We had the infamous Apache Log4J remote execution CVE a couple of years ago which impacted the entire internet, and almost everyone in the industry spent their holidays doing patching and running security scans. Then more recently a nation-state actor was found to have hidden a SSH backdoor in the foundational and popular XZ utils on Linux. There was also an incident with the popular GitHub Actions tj-actions/changed-file that allowed attackers to exfiltrate secrets. That all combined with the fatigue experience by open-source maintainers further exacerbates the owes and eroded trust of the ecosystem.
The proverbial cat is out of the bag however and we are ushered into the open-source AI-era. So maintainers and consumers of open-source AI models need to be responsible custodians of the trust and integrity of the ecosystem so we can safely collaborate and innovate together.
The open-source AI model maintainers should learn from the industry and:
Audit their models for security and code quality regularly; employ secure access control measures.
Run vulnerability scanning (see Sleepy Pickle). They should also further protect the behavior integrity of their models from data poisoning attacks by.
Ensuring encryption in transit (TLS) on their data ingestion pipelines.
Embedding watermarks in the dataset to detect manipulation.
Employ adversarial training to ensure models are less susceptible to prompt injections attacks.
Most importantly, open-source AI models maintainers need to adopt a culture of trust and transparency both in the security practices they employ to ensure the integrity of the models the release and in timely disclosure of vulnerabilities.
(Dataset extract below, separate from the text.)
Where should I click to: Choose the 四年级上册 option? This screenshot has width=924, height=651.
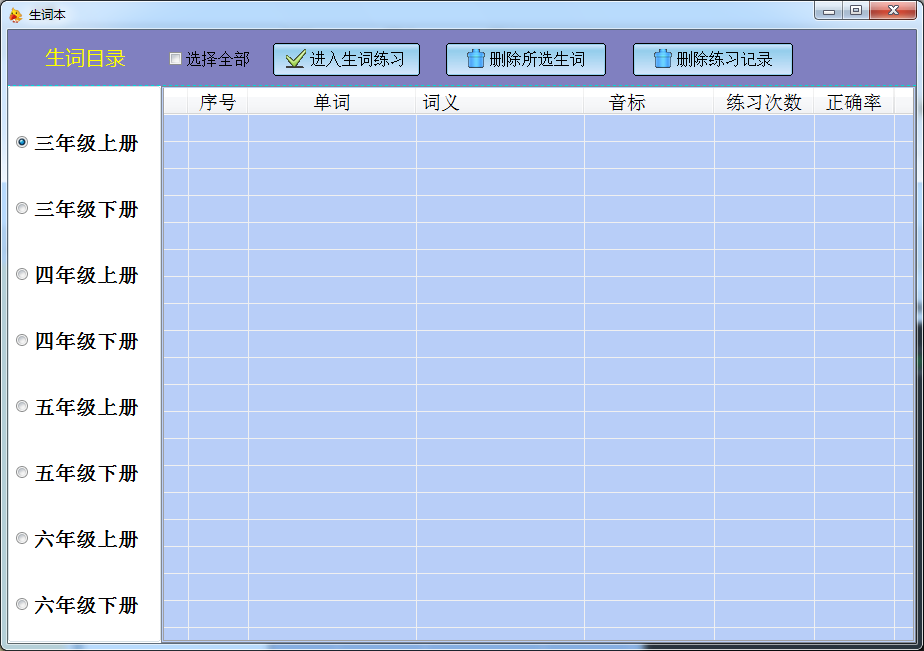click(x=22, y=275)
The consumers of open-source AI models should also learn from the industry on supply-chain protection best practices and:
Audit and track their consumption of OSS/AI and dependencies.
Employ vulnerability scanning.
Access control best practices.
Ensure deployment integrity of these models into their production environment.
Consumers should also ingest multiple AI models to further spread the risk of being impacted by a single vulnerability. And lastly ensure they have a robust CI/CD and patching strategy to ensure they can quickly act to patch vulnerabilities.
Finally the end customers of these open-source AI models and services need to exercise extreme caution and ensure they are not sharing personal or work-related information, maintaining awareness of the context behind certain models (especially ones originating from China), and being vigilant in staying up-to-date on patches.
The open-source ecosystem is a bit of a burning building at the moment, and introducing AI-models into the mix feels like adding more fuel. However I’m cautiously optimistic.